→ PROBLEM DESCRIPTION
Present the lines of the listing from the line containing "This screenshot has width=624, height=523." through the line containing "I want to click", inclusive, as a numbered list, omitting blank lines and leaving out the pictures.
---- SOURCE MATERIAL
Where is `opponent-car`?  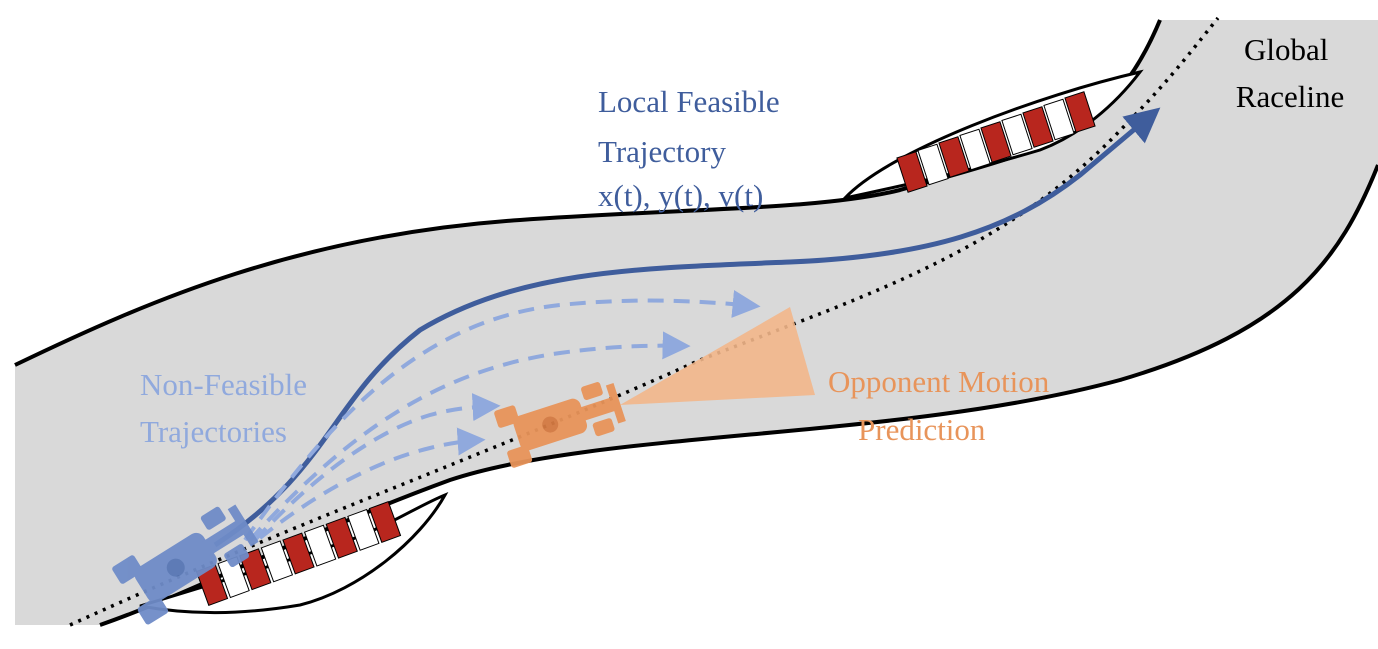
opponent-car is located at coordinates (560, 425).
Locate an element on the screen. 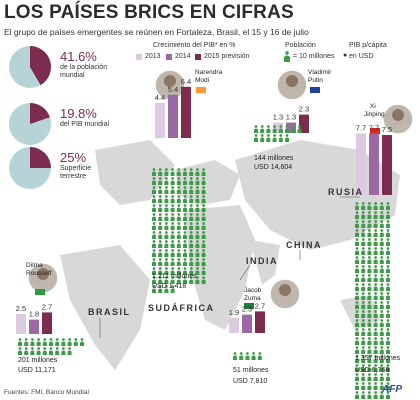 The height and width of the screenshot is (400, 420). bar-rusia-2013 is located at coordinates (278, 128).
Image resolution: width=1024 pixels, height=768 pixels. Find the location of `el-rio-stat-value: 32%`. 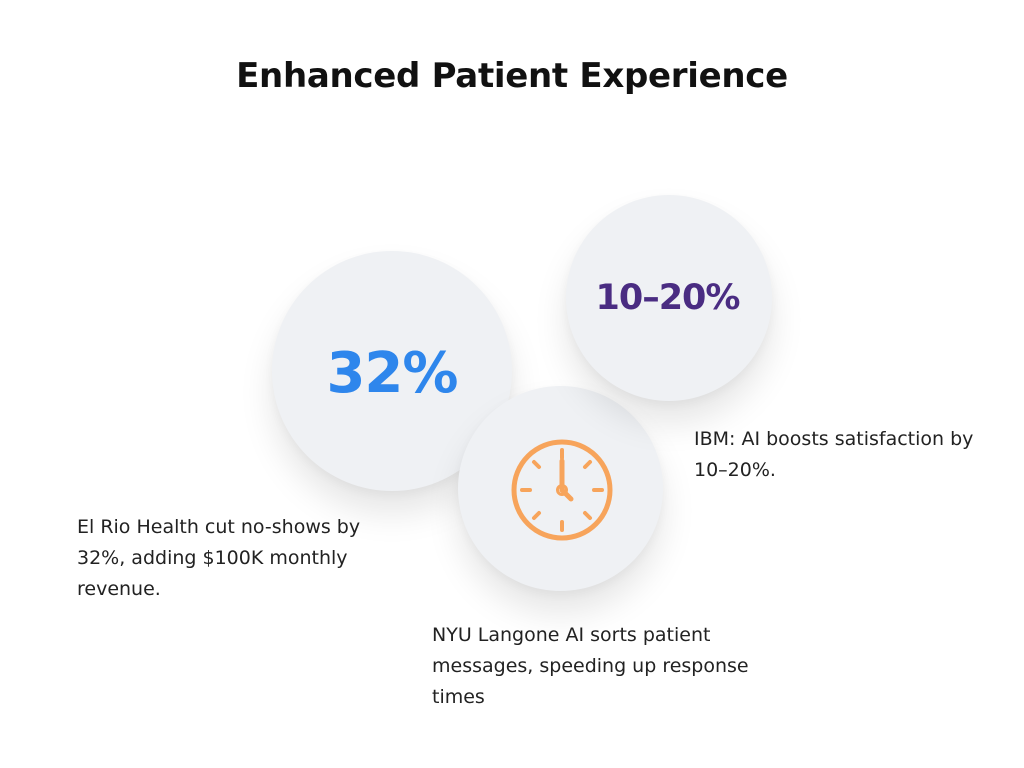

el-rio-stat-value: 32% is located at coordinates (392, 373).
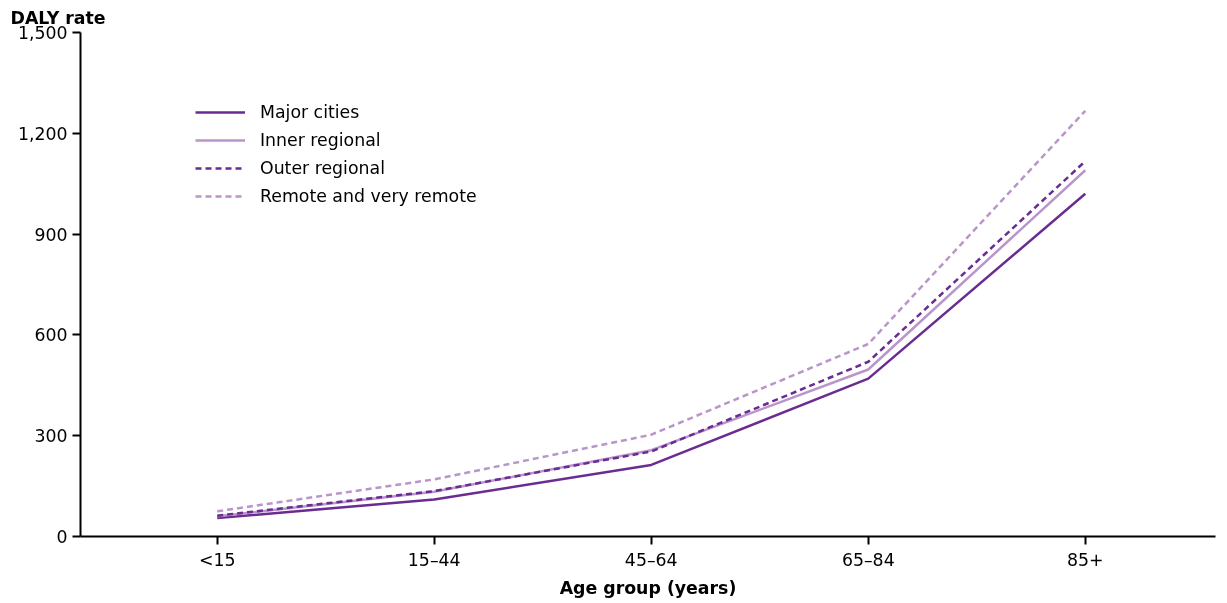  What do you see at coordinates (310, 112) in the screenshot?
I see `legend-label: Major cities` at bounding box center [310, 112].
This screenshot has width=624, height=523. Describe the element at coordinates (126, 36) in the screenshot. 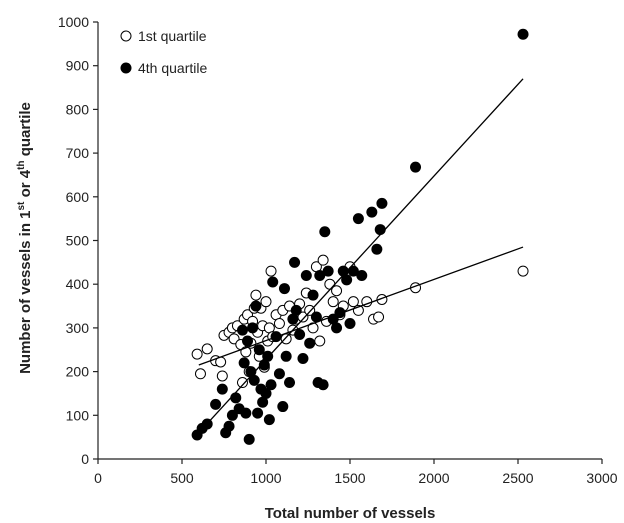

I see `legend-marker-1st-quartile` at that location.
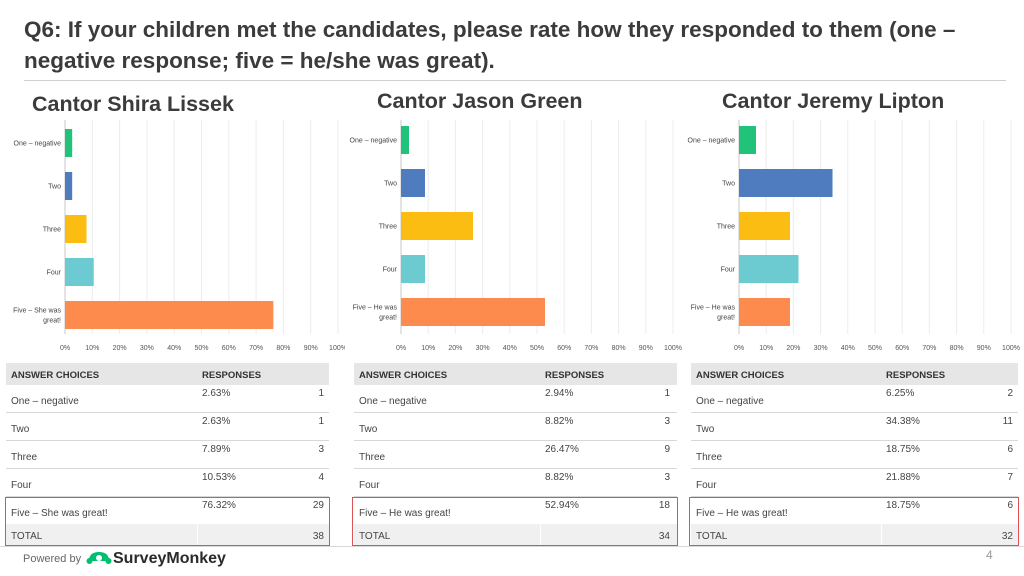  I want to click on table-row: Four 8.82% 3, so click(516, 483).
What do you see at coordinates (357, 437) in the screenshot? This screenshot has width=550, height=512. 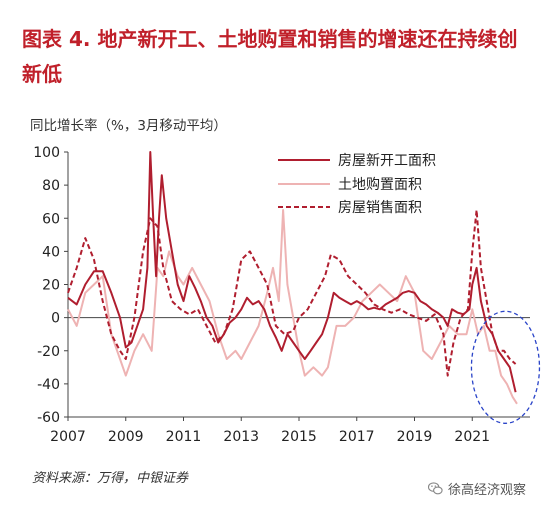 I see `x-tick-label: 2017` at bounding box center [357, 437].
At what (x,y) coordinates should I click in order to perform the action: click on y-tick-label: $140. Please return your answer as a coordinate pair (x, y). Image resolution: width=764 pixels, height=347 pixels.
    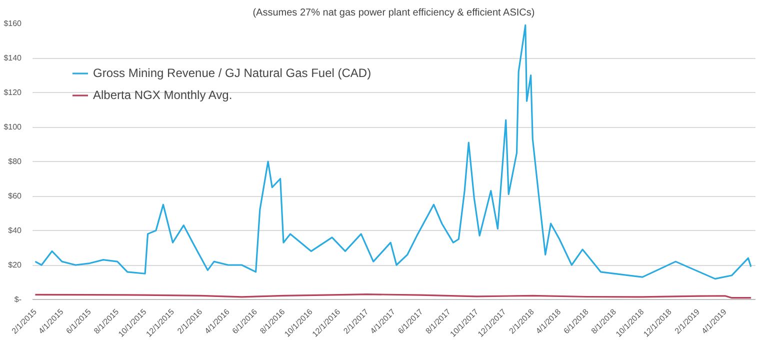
--------
→ FINISHED TASK
1. This screenshot has width=624, height=523. Describe the element at coordinates (126, 36) in the screenshot. 
2. I see `legend-marker-1st-quartile` at that location.
3.   I want to click on table-row: Four 8.82% 3, so click(516, 483).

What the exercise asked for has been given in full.